Titled [Dis]Appearing Rituals: An Open Lab of Now for Tomorrow, the exhibition marks a reflective homecoming to Jamestown, the coastal enclave tied to his paternal lineage. But this is no nostalgic return—it is an excavation of endurance, adaptation, and the quiet intelligence embedded in daily survival.
During a three-month residency at the old City Engineer’s Building, Clottey encountered Jamestown anew—the acrid scent of burning tires, crashing waves, street chatter, and radio melodies filtering through the air.
Curated by Ato Annan and Allotey Bruce-Konuah, these impressions infuse the exhibition’s sensory field, where materials breathe with memory. His yellow jerrycan panels—cut, stitched, and sutured with copper wire—form luminous tapestries that shimmer between beauty and decay. They evoke both the scarcity and resourcefulness of communities that transform remnants into renewal.
Clottey’s ongoing concept of “Afrogallonism” anchors the show, using the ubiquitous plastic jerrycan as a metaphor for survival and resilience in West Africa. Once a vessel of necessity, the jerrycan becomes an emblem of creative resistance. In his hands, discarded plastic is reborn into monumental forms that hold stories of migration, labour, and environmental precarity.
The exhibition extends beyond material assemblage. Disassembled wooden canoes, melted jerrycan sculptures, and charcoal drawings mirror the rhythms of communal life along Ghana’s coast—fragile, industrious, and improvisational. Collaboration also emerges as a theme, notably in paintings created with Clottey’s son, bridging generations through shared gestures and creating.

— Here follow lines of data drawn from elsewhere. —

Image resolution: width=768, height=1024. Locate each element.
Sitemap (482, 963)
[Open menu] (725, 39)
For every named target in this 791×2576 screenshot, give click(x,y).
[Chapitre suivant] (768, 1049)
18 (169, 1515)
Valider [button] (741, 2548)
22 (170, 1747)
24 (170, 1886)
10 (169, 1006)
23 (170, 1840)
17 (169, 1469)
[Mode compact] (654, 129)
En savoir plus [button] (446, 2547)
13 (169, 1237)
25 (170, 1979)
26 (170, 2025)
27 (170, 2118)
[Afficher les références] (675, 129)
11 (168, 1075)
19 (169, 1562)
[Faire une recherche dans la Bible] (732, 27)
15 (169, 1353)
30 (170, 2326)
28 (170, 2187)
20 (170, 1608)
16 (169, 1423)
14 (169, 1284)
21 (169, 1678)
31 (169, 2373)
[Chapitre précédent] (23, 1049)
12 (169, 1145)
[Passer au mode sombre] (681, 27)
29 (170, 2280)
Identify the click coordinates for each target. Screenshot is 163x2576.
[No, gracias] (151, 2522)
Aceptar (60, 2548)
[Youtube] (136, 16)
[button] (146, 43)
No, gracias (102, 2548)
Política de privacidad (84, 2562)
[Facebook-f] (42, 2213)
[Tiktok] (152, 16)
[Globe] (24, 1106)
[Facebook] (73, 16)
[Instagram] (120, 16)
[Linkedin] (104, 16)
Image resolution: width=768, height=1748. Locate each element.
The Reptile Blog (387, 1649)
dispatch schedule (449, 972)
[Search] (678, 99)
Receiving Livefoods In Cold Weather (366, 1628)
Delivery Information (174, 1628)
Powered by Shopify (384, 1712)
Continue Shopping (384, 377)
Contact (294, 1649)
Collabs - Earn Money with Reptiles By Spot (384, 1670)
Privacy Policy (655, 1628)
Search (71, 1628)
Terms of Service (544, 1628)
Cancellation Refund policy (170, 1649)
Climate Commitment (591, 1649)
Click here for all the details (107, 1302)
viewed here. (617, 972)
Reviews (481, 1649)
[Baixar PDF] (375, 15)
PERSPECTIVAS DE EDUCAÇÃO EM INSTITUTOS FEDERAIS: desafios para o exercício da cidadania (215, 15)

What emerges is less an exhibition than an unfolding ritual—a choreography of labour and transformation. Clottey redefines resilience not as endurance through hardship but as an active, creative intelligence. His work resists the passivity often ascribed to survival, instead asserting it as a cultural form —a philosophy born of necessity.
In [Dis]Appearing Rituals, material becomes memory, and memory becomes resistance. The familiar yellows of jerrycans, the dark grain of wood, and the faint echo of the sea together create a living archive of a community’s will to endure. Clottey’s Jamestown is not disappearing—it is reinventing itself, one stitch, one scar, one story at a time.
The exhibition concludes on Saturday, January 3, 2026.